Le sénateur De Bané : J'aurai l'honneur, lors des auditions, de déposer une étude basée sur le bulletin de nouvelles 365 jours par année ainsi qu'un échantillonnage scientifique sur ce sujet entre les nouvelles concernant le Québec, les nouvelles internationales, les nouvelles canadiennes et les nouvelles concernant toutes les provinces canadiennes.
Deuxième question : avez-vous idée du nombre de francophones de langue maternelle française ou de locuteurs français — il y a des millions de Canadiens anglophones qui comprennent le français ou même le parlent. Il y a des Néo-Canadiens qui viennent d'Europe, d'Asie, d'Afrique qui parlent français également — qui syntonisent CBC Newsworld pour savoir ce qui se passe au Canada?
M. Hutton : Nous ne suivons pas la syntonisation des francophones à CBC Newsworld.
Le sénateur De Bané : Croyez-moi, il y en a beaucoup, au Québec et ailleurs.

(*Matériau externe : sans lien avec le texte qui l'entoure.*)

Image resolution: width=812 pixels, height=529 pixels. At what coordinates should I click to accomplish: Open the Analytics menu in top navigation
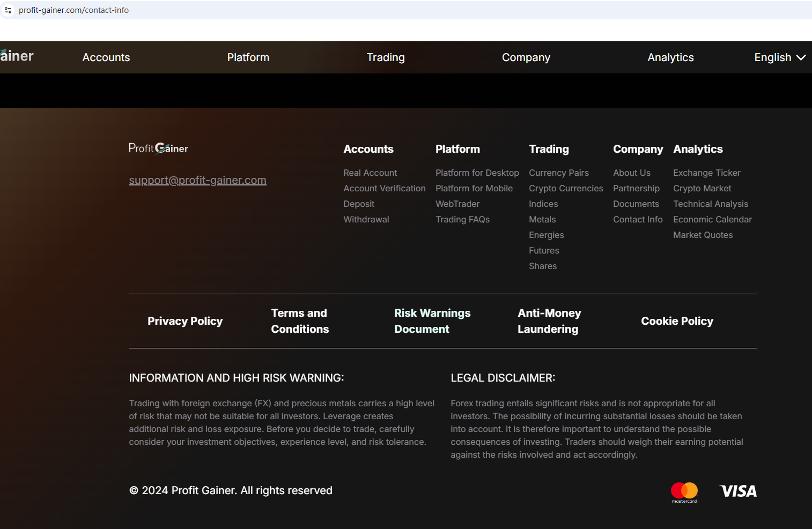coord(670,57)
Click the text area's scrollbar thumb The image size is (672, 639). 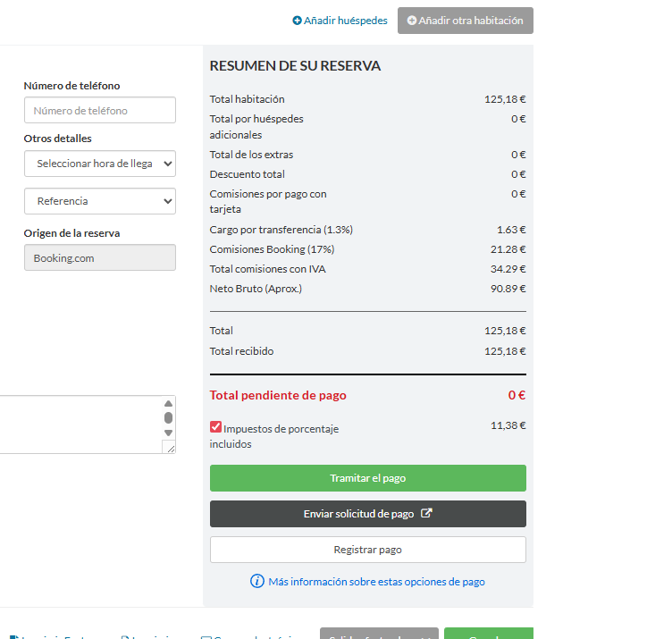click(168, 417)
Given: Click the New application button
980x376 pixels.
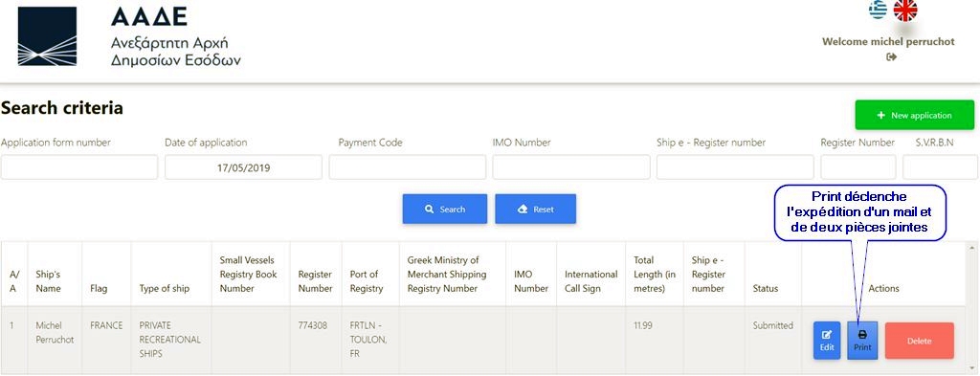Looking at the screenshot, I should click(914, 115).
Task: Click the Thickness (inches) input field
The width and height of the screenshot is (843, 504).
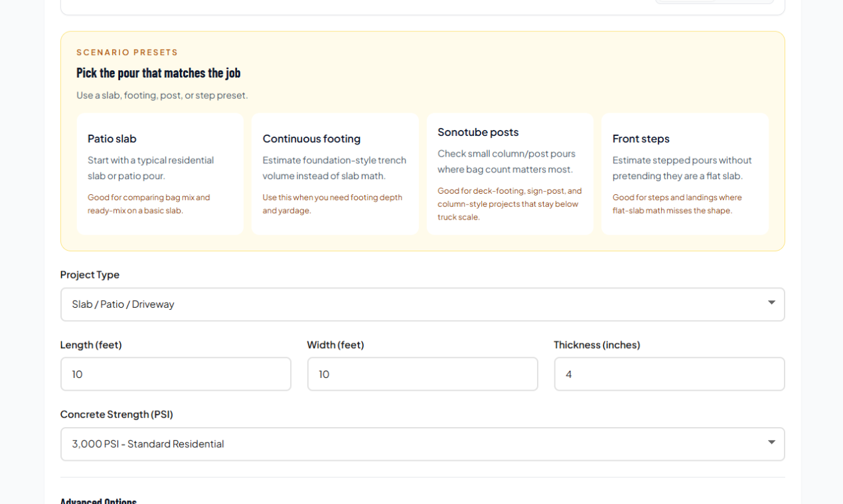Action: coord(669,373)
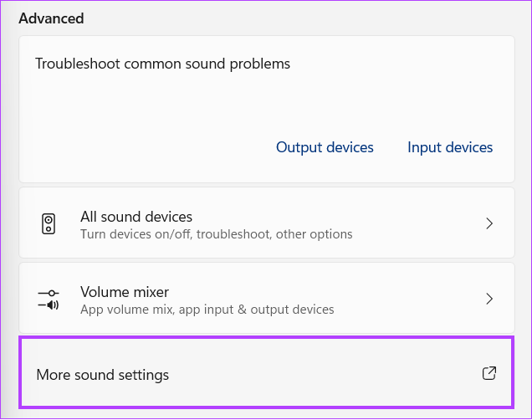This screenshot has height=420, width=532.
Task: Click the speaker icon for All sound devices
Action: pos(49,224)
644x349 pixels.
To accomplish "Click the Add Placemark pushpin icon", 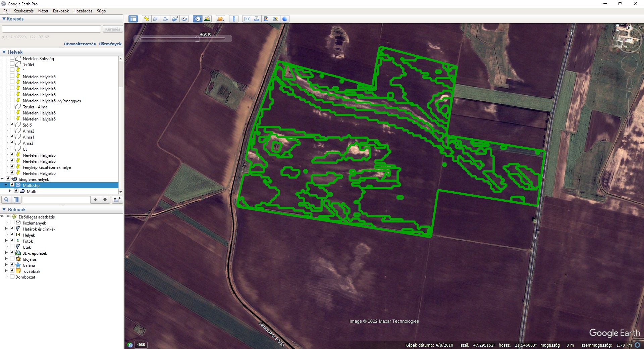I will tap(146, 19).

Quand ils veulent savoir ce qui se passe au Canada, ils syntonisent CBC Newsworld. Croyez-vous qu'il y ait au CRTC quelques personnes qui soient au courant de l'étude de Mme Marie-Linda Lord sur les différences entre The National, le Canada et le Téléjournal, le Québec?
M. Hutton : Je me souviens que lorsque l'étude a été publiée, elle a été circulée à l'interne par un de nos commissaires qui, comme vous, partage les opinions et des craintes identiques concernant la disponibilité des nouvelles pancanadiennes à la SRC, et même régionales à la SRC, et reflétant les diverses provinces.
Nous avons été mis au courant de l'étude et comme je l'ai indiqué plus tôt, dans le cadre du renouvellement, et vous avez déjà manifesté votre intention d'y participer et je vous en remercie. Je vous invite à le faire. C'est un sujet que nous allons évaluer lors des audiences.
Le sénateur De Bané : Si vous me permettez, madame la présidente, je voudrais, comme le sénateur Champagne, raconter également un incident à M. Hutton.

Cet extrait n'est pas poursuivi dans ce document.